"GNU Stow is a symlink farm manager which takes distinct packages of software and/or data located in separate directories on the filesystem, and makes them appear to be installed in the same place."
The idea is that instead of installing package foopkg directly into /usr/local, you could install it to /opt/foopkg-v1.2.3. Then you can run stow to make a bunch of symlinks like /usr/local/bin/foo -> /opt/foopkg-v1.2.3/bin/foo. Upgrade it to a new version, re-run stow, and now all the symlinks point to /opt/foopkg-v4.5.6/bin/foo and so on. It's pretty nifty.
However, I used it more for managing dotfiles in my home directory than anything else, making links like ~/.vimrc -> ~/src/my-config-repo/.vimrc . I much prefer using chezmoi for that now.
I've found that stock git works great for managing dotfiles, without any extra tools needed. Just a few lines of gitconfig and a shell alias is enough. It's all explained here: https://www.atlassian.com/git/tutorials/dotfiles
Perhaps other people have more complex use cases than me.
It's how Amazon's stuff used to work (though not using Stow) back several years ago. No idea if they've migrated from that approach to containers, or similar, yet.
Every application you deployed would have the necessary components deployed (or re-used if you had something else that already used it), and then build the application space from symlinks to those parts. Worked really well.
What is the use case for this? Is the idea that it can automatically turn a package into a portable package, effectively?
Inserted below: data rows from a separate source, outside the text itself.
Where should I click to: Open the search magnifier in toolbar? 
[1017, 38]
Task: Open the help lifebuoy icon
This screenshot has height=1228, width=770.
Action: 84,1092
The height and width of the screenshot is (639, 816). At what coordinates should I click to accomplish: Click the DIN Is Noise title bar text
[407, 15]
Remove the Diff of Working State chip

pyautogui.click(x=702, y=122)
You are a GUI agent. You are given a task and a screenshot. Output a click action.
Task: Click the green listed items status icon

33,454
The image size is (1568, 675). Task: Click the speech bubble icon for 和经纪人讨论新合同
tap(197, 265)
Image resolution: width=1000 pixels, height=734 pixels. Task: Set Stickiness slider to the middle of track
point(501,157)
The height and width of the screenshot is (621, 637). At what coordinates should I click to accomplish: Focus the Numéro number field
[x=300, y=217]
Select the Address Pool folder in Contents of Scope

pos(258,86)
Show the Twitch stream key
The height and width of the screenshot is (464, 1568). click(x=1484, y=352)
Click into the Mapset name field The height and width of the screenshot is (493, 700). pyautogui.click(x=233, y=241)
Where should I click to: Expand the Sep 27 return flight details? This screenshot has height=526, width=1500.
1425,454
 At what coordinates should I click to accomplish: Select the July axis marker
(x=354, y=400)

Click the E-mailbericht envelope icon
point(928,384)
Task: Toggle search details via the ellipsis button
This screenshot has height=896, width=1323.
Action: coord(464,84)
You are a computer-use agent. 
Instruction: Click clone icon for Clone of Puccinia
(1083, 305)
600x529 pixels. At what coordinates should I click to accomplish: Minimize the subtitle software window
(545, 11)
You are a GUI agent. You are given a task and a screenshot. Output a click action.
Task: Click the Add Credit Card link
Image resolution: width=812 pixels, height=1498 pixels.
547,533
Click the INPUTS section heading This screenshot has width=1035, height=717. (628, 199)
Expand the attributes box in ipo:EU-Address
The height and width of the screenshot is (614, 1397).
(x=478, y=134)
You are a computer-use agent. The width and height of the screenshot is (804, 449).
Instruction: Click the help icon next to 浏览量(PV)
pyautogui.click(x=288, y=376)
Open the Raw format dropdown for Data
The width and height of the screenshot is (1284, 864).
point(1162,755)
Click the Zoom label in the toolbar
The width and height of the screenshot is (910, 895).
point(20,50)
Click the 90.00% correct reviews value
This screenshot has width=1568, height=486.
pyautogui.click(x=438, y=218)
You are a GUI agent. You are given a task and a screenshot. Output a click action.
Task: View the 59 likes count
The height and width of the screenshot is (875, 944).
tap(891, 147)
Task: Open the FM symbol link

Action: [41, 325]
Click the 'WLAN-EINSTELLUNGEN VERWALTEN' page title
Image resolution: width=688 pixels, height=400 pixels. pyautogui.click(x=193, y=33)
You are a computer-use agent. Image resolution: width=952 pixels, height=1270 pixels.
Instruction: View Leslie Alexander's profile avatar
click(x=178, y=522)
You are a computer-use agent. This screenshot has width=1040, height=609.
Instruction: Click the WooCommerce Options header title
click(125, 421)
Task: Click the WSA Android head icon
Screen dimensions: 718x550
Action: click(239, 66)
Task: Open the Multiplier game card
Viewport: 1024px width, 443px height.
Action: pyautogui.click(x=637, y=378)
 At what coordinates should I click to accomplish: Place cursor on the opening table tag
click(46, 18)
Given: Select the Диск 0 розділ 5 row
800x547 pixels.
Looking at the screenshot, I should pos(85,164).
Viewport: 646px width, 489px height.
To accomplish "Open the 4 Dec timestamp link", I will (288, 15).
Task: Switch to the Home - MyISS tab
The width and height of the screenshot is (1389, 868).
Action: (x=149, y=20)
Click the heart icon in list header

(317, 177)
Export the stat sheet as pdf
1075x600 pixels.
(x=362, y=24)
Or is it so you can install multiple versions of the same software without conflict between them?
I've been using Stow for about two years now to manage my dotfiles. In order to improve the UX I've wrapped it within a small utility which allows me to define packages (directories of dotfiles that should be managed) such as zsh (containing .zshrc, .zshenv, .zlogin, etc) and their respective locations [1]. There's a few other niceties such as modular Zsh file sourcing, allowing encapsulation by OS, automatic git-crypt support, and dependency resolution across mac and debian.
I've been tempted to try NixOS due to its emphasis on config-as-code, but this isn't something I can feasibly do as this would fragment my dotfiles across different ways of thinking, which conflicts with my desire to have one repo for every device. Which I've achieved pretty successfully as these dotfiles exist on my personal/work macs, WSL, work/personal linux workstations and a few colleagues devices. All of which works out of the box with a single $ git clone and invocation of a bootstrap.zsh file which installs and sources everything you'd need.
The real magic behind all of this is Stow, so I'll always be eternally grateful to its maintainers. If I wasn't a complete stranger to the GNU ecosystem, I'd step up and offer my help.
The GNU Stow documentation has a curious blind spot; it doesn't mention the DESTDIR convention for installing in a separate directory:
$ ./configure --prefix=/usr/local
$ make
$ make install DESTDIR=/usr/local/stow/whatever
Using "make prefix=..." is not the main mechanism for overriding the install location; DESTDIR is. DESTDIR is widely supported, and documented in the GNU Coding Standards, in the Makefile Conventions section of the Release Process chapter:
They serve two different purposes. DESTDIR places files in a staging directory, e.g. to be packaged into a tarball.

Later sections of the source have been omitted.